### Given data:
···

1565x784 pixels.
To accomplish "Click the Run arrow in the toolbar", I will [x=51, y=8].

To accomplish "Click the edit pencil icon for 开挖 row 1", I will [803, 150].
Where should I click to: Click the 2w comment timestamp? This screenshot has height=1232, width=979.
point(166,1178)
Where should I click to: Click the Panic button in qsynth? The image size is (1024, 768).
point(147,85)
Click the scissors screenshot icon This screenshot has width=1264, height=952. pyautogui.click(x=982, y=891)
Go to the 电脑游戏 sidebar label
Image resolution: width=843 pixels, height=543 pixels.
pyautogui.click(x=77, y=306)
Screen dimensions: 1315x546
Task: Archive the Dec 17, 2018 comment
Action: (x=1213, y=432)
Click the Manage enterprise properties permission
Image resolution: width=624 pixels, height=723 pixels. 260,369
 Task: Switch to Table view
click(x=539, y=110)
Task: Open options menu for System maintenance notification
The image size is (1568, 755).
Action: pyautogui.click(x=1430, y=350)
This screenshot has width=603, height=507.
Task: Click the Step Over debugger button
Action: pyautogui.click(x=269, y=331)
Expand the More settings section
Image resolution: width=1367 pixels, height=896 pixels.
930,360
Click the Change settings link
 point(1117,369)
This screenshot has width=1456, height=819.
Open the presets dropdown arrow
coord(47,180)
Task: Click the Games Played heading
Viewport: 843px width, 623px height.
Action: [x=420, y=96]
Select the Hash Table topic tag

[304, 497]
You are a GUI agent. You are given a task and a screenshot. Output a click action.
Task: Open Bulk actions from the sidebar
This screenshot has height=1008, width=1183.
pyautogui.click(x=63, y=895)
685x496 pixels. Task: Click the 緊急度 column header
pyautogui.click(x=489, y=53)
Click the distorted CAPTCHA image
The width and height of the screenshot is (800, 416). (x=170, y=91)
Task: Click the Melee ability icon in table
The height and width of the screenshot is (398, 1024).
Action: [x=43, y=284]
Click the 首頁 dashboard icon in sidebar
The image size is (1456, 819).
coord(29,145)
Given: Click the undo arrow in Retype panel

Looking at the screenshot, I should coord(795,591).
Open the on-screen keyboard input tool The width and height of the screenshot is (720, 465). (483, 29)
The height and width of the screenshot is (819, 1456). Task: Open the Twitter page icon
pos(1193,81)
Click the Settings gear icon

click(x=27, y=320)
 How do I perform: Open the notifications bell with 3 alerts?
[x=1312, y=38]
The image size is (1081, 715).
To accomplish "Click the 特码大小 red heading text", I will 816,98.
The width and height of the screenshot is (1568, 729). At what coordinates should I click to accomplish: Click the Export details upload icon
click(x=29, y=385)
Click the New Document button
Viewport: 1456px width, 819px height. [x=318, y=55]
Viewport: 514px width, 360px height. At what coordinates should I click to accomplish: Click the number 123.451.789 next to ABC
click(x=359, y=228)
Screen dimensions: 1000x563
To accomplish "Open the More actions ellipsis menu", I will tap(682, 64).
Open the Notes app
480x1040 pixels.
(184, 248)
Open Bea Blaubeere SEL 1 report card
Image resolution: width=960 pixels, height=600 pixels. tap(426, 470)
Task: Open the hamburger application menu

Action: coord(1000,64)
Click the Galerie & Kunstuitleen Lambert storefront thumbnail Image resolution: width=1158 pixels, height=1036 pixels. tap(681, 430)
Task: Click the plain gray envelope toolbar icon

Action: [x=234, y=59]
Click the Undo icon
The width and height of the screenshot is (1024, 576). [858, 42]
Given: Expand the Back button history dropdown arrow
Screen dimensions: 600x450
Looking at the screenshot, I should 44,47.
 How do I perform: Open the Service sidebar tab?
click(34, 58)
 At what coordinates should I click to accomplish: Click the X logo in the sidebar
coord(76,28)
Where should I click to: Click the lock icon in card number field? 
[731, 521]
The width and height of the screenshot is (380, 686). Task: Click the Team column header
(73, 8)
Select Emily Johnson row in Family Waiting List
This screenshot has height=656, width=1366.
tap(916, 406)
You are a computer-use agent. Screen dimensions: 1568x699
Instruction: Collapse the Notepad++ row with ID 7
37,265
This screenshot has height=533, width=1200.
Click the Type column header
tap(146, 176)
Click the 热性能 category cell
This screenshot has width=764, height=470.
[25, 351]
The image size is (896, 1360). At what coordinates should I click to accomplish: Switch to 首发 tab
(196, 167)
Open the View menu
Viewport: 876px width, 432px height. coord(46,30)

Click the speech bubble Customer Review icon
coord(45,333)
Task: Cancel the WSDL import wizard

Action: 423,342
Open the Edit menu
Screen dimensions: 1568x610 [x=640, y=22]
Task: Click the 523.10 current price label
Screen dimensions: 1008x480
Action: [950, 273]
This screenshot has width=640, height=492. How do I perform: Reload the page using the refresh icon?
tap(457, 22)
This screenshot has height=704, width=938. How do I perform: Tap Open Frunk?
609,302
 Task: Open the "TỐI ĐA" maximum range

···

### Aim:
Copy every entry above word for word, from first to last, changing nothing.

### Solution to the exercise:
1565x784 pixels.
To accomplish "Click the Run arrow in the toolbar", I will [x=51, y=8].

To accomplish "Click the edit pencil icon for 开挖 row 1", I will [803, 150].
Where should I click to: Click the 2w comment timestamp? This screenshot has height=1232, width=979.
point(166,1178)
Where should I click to: Click the Panic button in qsynth? The image size is (1024, 768).
point(147,85)
Click the scissors screenshot icon This screenshot has width=1264, height=952. pyautogui.click(x=982, y=891)
Go to the 电脑游戏 sidebar label
Image resolution: width=843 pixels, height=543 pixels.
pyautogui.click(x=77, y=306)
Screen dimensions: 1315x546
Task: Archive the Dec 17, 2018 comment
Action: (x=1213, y=432)
Click the Manage enterprise properties permission
Image resolution: width=624 pixels, height=723 pixels. 260,369
 Task: Switch to Table view
click(x=539, y=110)
Task: Open options menu for System maintenance notification
The image size is (1568, 755).
Action: pyautogui.click(x=1430, y=350)
This screenshot has width=603, height=507.
Task: Click the Step Over debugger button
Action: pyautogui.click(x=269, y=331)
Expand the More settings section
Image resolution: width=1367 pixels, height=896 pixels.
930,360
Click the Change settings link
 point(1117,369)
This screenshot has width=1456, height=819.
Open the presets dropdown arrow
coord(47,180)
Task: Click the Games Played heading
Viewport: 843px width, 623px height.
Action: [x=420, y=96]
Select the Hash Table topic tag

[304, 497]
You are a GUI agent. You are given a task and a screenshot. Output a click action.
Task: Open Bulk actions from the sidebar
This screenshot has height=1008, width=1183.
pyautogui.click(x=63, y=895)
685x496 pixels. Task: Click the 緊急度 column header
pyautogui.click(x=489, y=53)
Click the distorted CAPTCHA image
The width and height of the screenshot is (800, 416). (x=170, y=91)
Task: Click the Melee ability icon in table
The height and width of the screenshot is (398, 1024).
Action: [x=43, y=284]
Click the 首頁 dashboard icon in sidebar
The image size is (1456, 819).
coord(29,145)
Given: Click the undo arrow in Retype panel

Looking at the screenshot, I should coord(795,591).
Open the on-screen keyboard input tool The width and height of the screenshot is (720, 465). (483, 29)
The height and width of the screenshot is (819, 1456). Task: Open the Twitter page icon
pos(1193,81)
Click the Settings gear icon

click(x=27, y=320)
 How do I perform: Open the notifications bell with 3 alerts?
[x=1312, y=38]
The image size is (1081, 715).
To accomplish "Click the 特码大小 red heading text", I will 816,98.
The width and height of the screenshot is (1568, 729). At what coordinates should I click to accomplish: Click the Export details upload icon
click(x=29, y=385)
Click the New Document button
Viewport: 1456px width, 819px height. [x=318, y=55]
Viewport: 514px width, 360px height. At what coordinates should I click to accomplish: Click the number 123.451.789 next to ABC
click(x=359, y=228)
Screen dimensions: 1000x563
To accomplish "Open the More actions ellipsis menu", I will tap(682, 64).
Open the Notes app
480x1040 pixels.
(184, 248)
Open Bea Blaubeere SEL 1 report card
Image resolution: width=960 pixels, height=600 pixels. tap(426, 470)
Task: Open the hamburger application menu

Action: coord(1000,64)
Click the Galerie & Kunstuitleen Lambert storefront thumbnail Image resolution: width=1158 pixels, height=1036 pixels. tap(681, 430)
Task: Click the plain gray envelope toolbar icon

Action: [x=234, y=59]
Click the Undo icon
The width and height of the screenshot is (1024, 576). [858, 42]
Given: Expand the Back button history dropdown arrow
Screen dimensions: 600x450
Looking at the screenshot, I should 44,47.
 How do I perform: Open the Service sidebar tab?
click(34, 58)
 At what coordinates should I click to accomplish: Click the X logo in the sidebar
coord(76,28)
Where should I click to: Click the lock icon in card number field? 
[731, 521]
The width and height of the screenshot is (380, 686). Task: Click the Team column header
(73, 8)
Select Emily Johnson row in Family Waiting List
This screenshot has height=656, width=1366.
tap(916, 406)
You are a computer-use agent. Screen dimensions: 1568x699
Instruction: Collapse the Notepad++ row with ID 7
37,265
This screenshot has height=533, width=1200.
Click the Type column header
tap(146, 176)
Click the 热性能 category cell
This screenshot has width=764, height=470.
[25, 351]
The image size is (896, 1360). At what coordinates should I click to accomplish: Switch to 首发 tab
(196, 167)
Open the View menu
Viewport: 876px width, 432px height. coord(46,30)

Click the speech bubble Customer Review icon
coord(45,333)
Task: Cancel the WSDL import wizard

Action: 423,342
Open the Edit menu
Screen dimensions: 1568x610 [x=640, y=22]
Task: Click the 523.10 current price label
Screen dimensions: 1008x480
Action: [950, 273]
This screenshot has width=640, height=492. How do I perform: Reload the page using the refresh icon?
tap(457, 22)
This screenshot has height=704, width=938. How do I perform: Tap Open Frunk?
609,302
 Task: Open the "TỐI ĐA" maximum range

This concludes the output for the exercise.